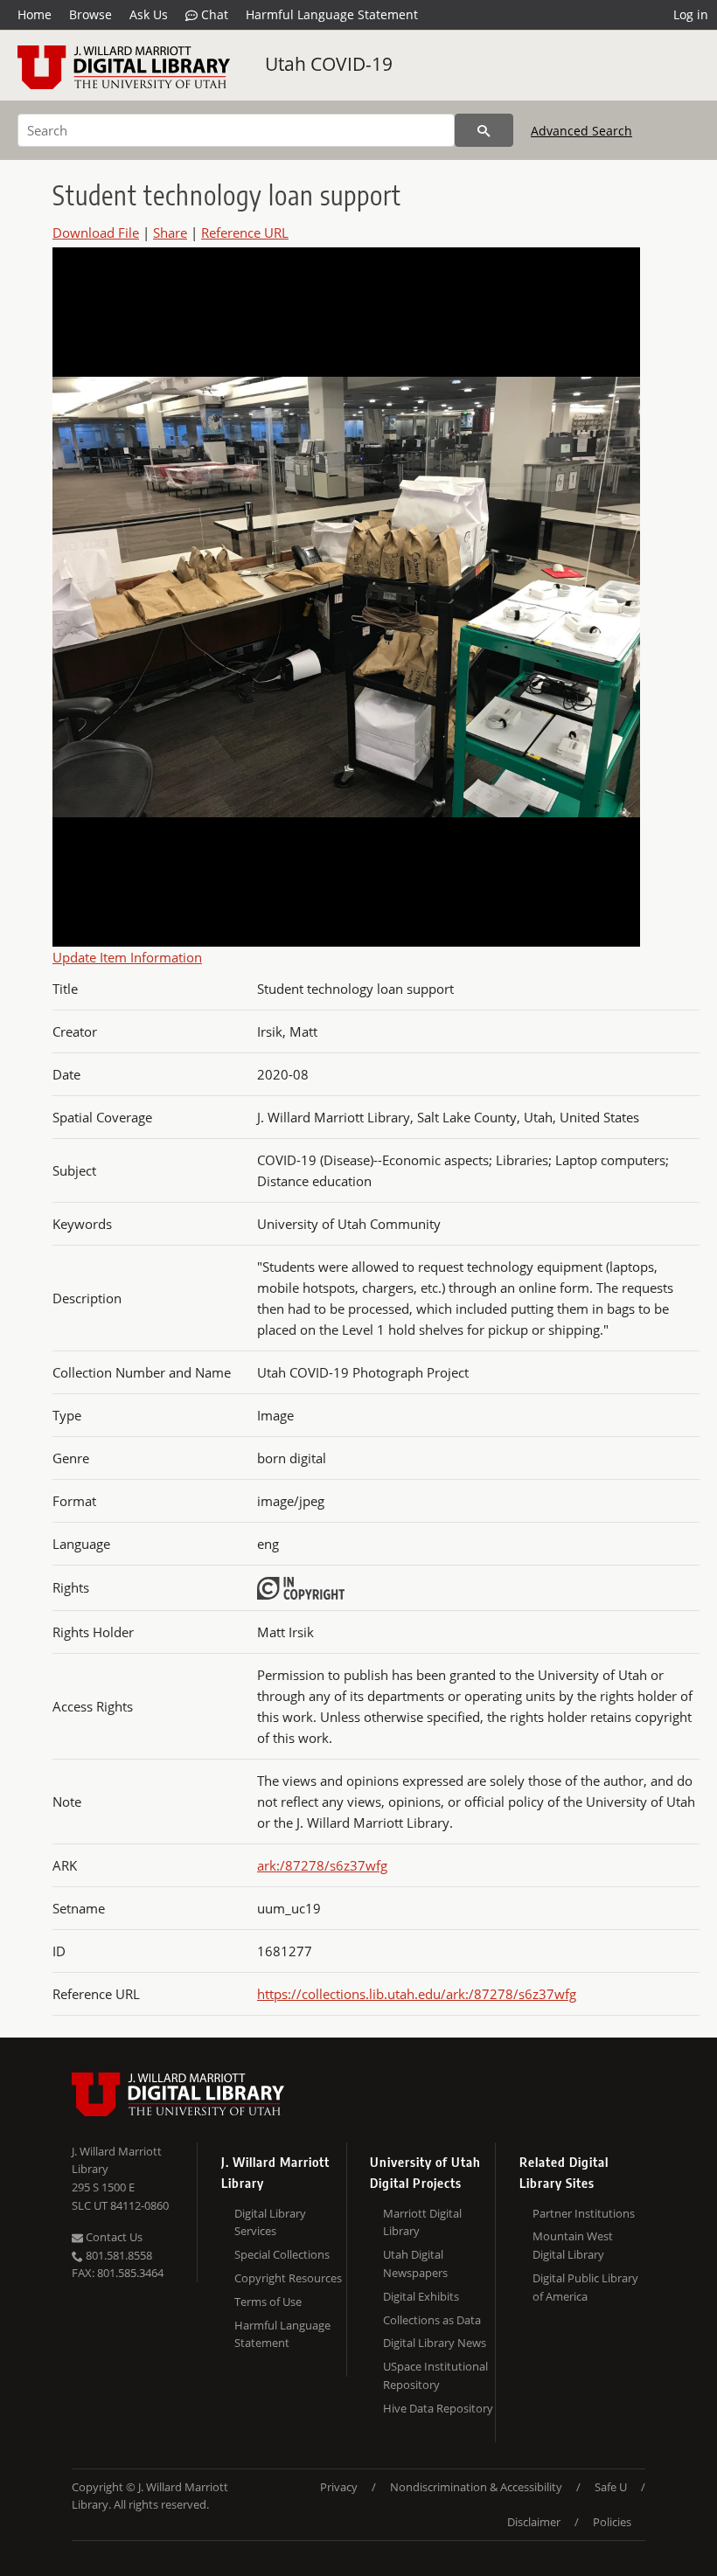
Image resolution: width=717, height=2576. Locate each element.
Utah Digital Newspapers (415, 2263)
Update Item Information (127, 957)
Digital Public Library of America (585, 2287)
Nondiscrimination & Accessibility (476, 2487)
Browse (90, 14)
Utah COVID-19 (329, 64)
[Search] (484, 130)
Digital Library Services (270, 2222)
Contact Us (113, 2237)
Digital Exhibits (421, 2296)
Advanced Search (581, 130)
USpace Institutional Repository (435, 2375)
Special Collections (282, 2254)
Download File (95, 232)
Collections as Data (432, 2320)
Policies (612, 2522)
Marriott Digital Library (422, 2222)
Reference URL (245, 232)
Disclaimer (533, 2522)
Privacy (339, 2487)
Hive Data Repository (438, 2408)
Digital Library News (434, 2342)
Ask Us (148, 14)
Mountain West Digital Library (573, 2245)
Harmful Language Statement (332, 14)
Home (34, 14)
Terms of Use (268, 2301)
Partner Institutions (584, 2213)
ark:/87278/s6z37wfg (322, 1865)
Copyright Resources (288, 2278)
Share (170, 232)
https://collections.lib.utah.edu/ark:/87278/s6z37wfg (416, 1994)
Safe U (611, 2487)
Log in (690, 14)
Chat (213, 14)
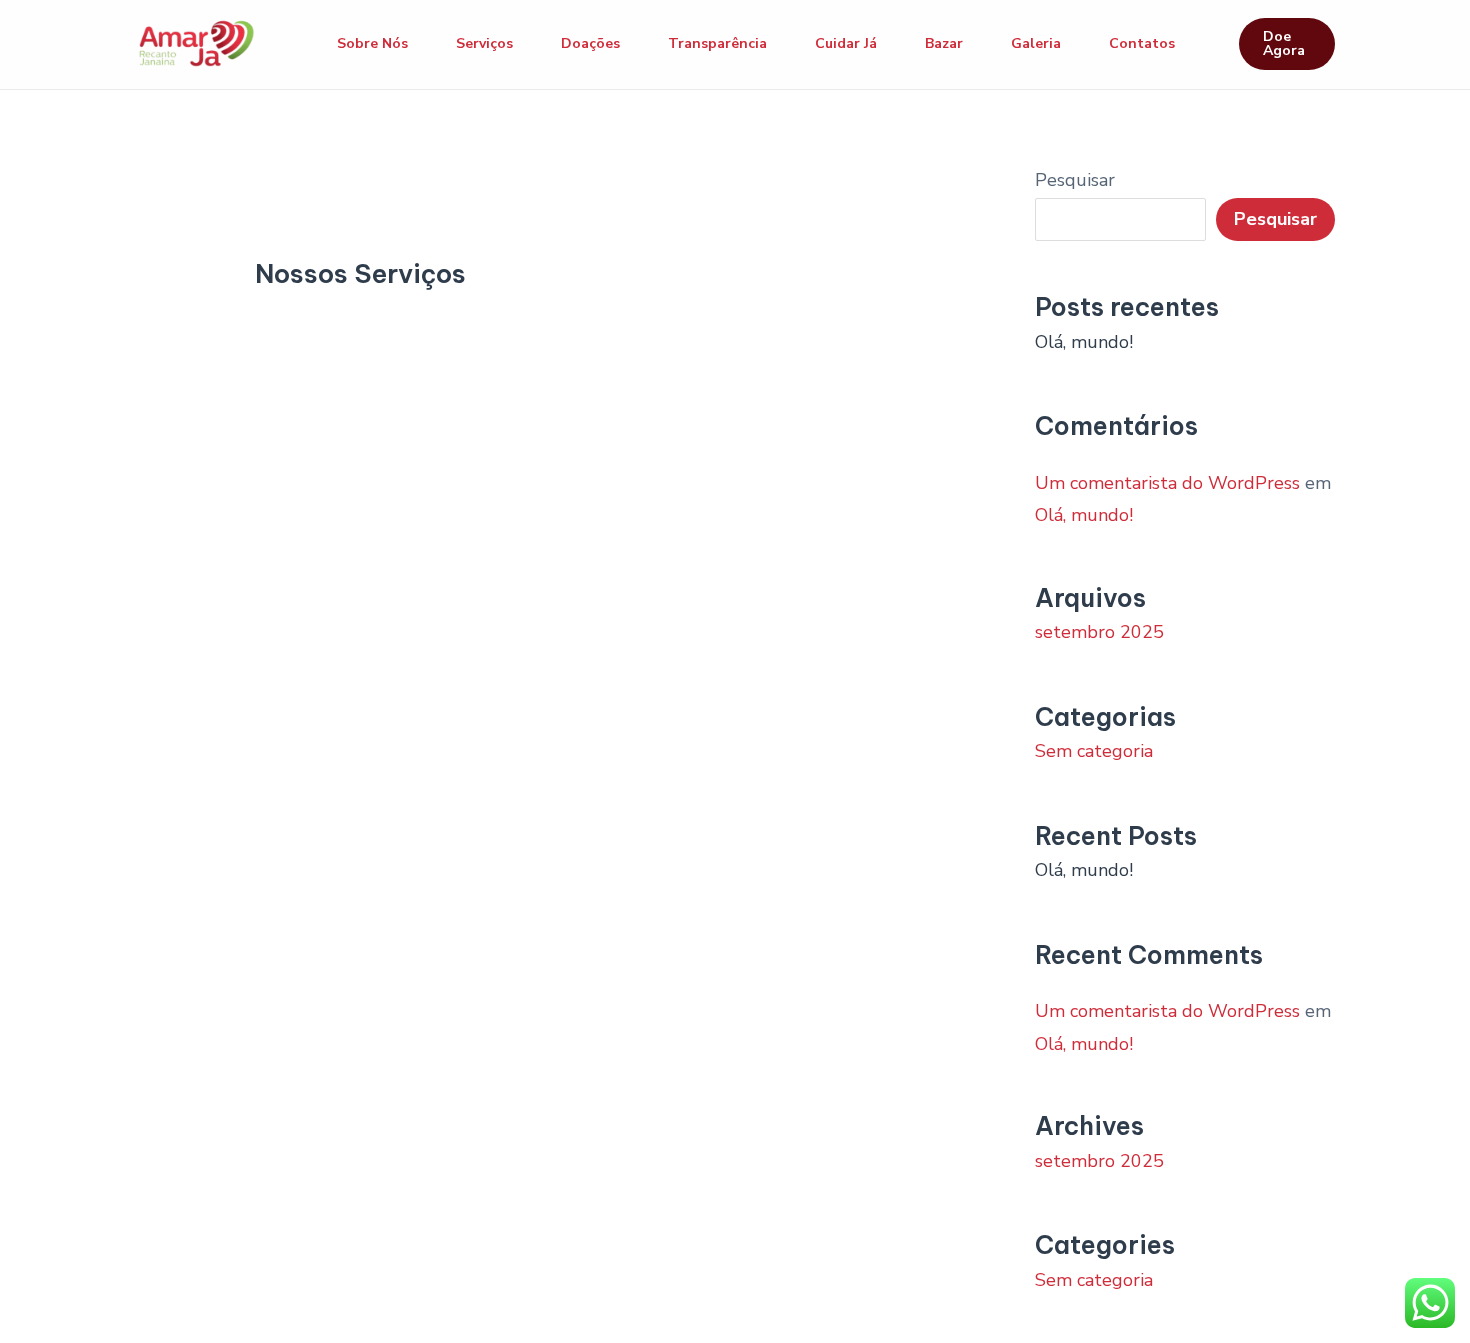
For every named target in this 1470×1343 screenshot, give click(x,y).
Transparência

==

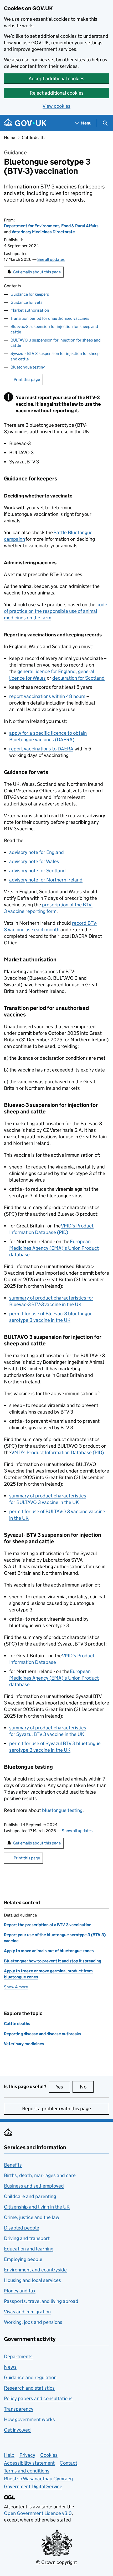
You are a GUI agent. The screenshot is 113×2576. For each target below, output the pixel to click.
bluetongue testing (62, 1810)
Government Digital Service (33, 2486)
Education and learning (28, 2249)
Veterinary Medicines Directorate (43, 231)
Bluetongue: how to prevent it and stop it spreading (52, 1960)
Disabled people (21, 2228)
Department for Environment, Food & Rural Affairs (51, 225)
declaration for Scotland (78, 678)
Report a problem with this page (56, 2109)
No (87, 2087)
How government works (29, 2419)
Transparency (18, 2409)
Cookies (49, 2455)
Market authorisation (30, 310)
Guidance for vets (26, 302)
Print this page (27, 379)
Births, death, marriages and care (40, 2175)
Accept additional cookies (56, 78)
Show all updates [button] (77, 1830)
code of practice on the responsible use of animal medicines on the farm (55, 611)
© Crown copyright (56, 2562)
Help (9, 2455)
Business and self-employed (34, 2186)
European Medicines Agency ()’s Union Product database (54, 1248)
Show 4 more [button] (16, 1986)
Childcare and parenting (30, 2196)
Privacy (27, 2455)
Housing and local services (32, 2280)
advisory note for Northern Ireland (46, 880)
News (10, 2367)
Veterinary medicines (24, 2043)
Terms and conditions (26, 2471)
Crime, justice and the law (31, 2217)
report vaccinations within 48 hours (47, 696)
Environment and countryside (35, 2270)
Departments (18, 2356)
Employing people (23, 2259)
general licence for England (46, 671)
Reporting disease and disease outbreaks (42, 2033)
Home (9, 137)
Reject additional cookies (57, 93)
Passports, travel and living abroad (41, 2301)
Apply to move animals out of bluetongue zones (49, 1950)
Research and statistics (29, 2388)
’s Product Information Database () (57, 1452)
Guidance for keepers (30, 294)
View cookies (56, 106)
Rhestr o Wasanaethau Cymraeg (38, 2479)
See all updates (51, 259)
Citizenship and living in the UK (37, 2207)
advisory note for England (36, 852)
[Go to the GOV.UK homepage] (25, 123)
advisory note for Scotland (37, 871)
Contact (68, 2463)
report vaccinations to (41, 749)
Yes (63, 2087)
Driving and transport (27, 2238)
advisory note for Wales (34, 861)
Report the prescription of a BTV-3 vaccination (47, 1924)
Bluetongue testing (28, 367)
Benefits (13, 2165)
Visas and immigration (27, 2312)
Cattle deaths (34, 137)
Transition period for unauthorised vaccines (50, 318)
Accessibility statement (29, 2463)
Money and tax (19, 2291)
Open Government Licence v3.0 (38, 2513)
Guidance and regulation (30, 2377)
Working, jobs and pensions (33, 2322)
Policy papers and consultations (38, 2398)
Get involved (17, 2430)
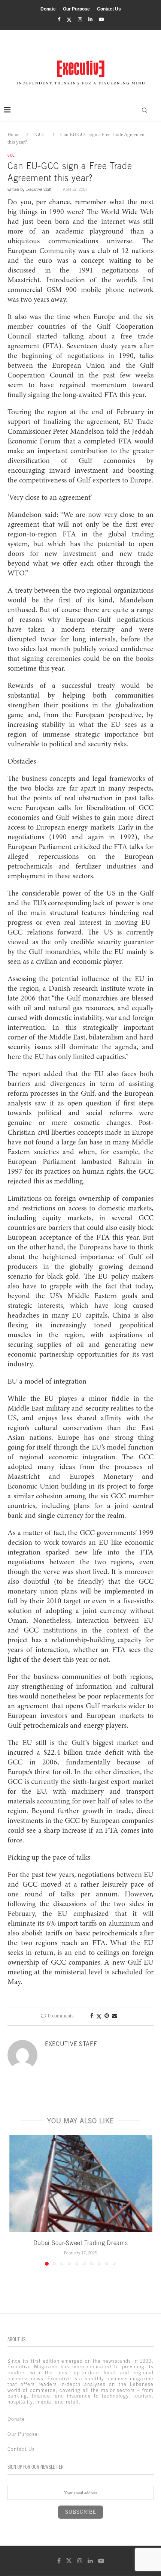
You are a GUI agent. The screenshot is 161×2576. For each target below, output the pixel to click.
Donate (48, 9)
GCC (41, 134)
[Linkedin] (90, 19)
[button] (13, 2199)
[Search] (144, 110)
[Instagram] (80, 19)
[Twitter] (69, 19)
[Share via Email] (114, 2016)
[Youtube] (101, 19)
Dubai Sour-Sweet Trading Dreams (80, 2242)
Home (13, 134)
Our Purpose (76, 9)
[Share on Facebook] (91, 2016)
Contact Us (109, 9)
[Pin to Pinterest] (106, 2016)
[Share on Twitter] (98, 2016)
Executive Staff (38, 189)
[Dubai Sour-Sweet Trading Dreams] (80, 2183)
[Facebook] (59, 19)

---

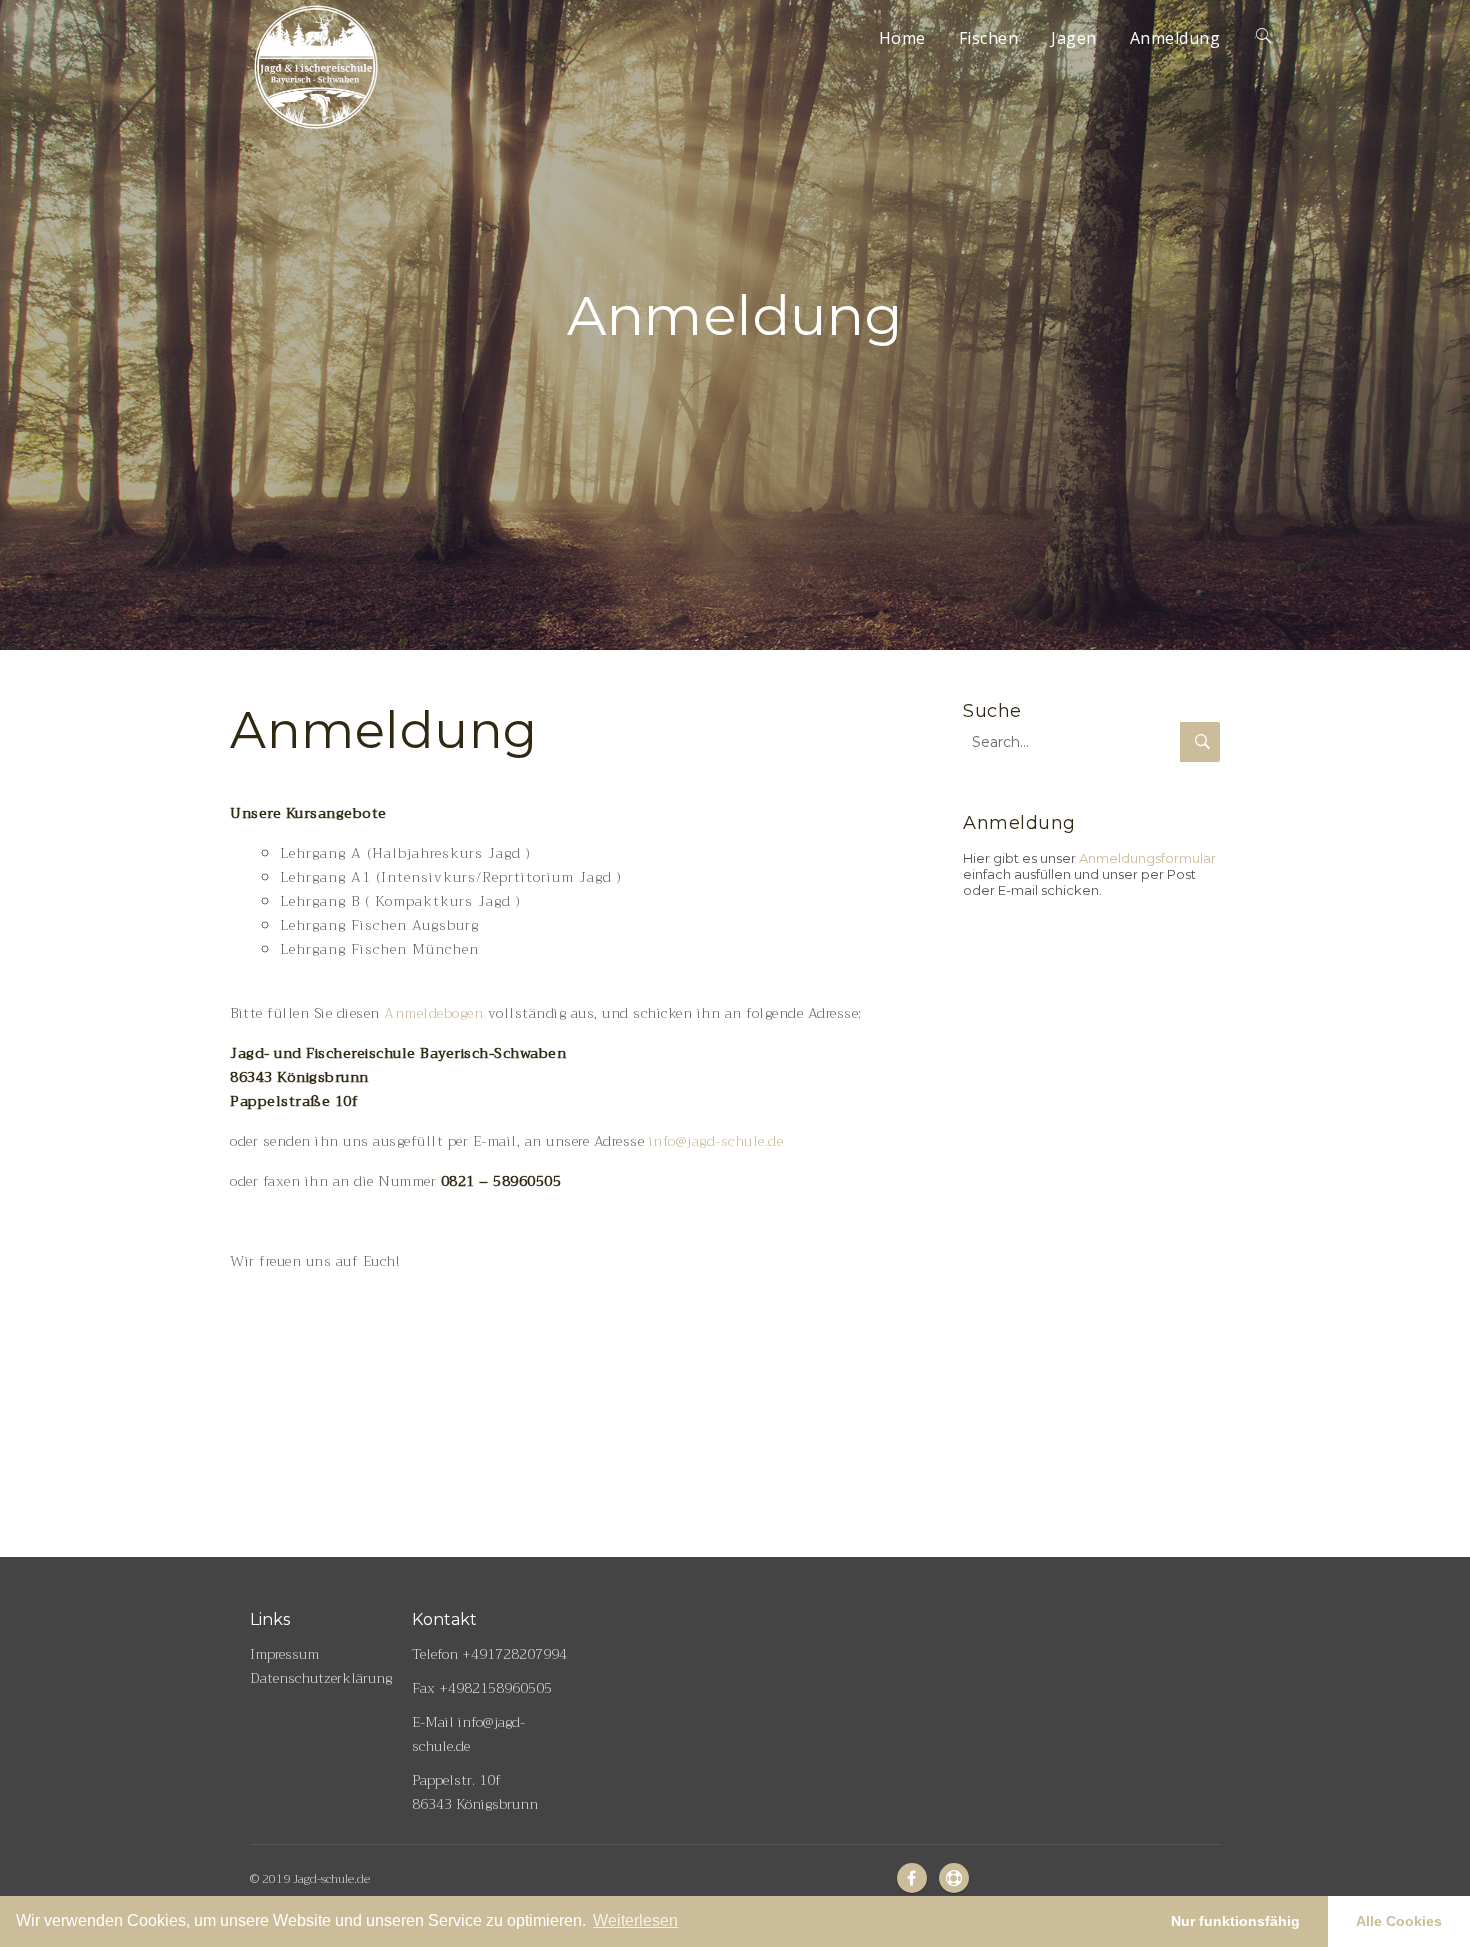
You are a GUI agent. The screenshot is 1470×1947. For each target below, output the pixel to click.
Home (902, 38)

◆ **Task instructions**
Please copy, exactly and with nothing else, the lines above beginning at the line that has "For every named" and ending with the line that has "Transparência".

◆ **Problem solution**
For every named target in this 1470×1343 screenshot, give click(x,y).
Transparência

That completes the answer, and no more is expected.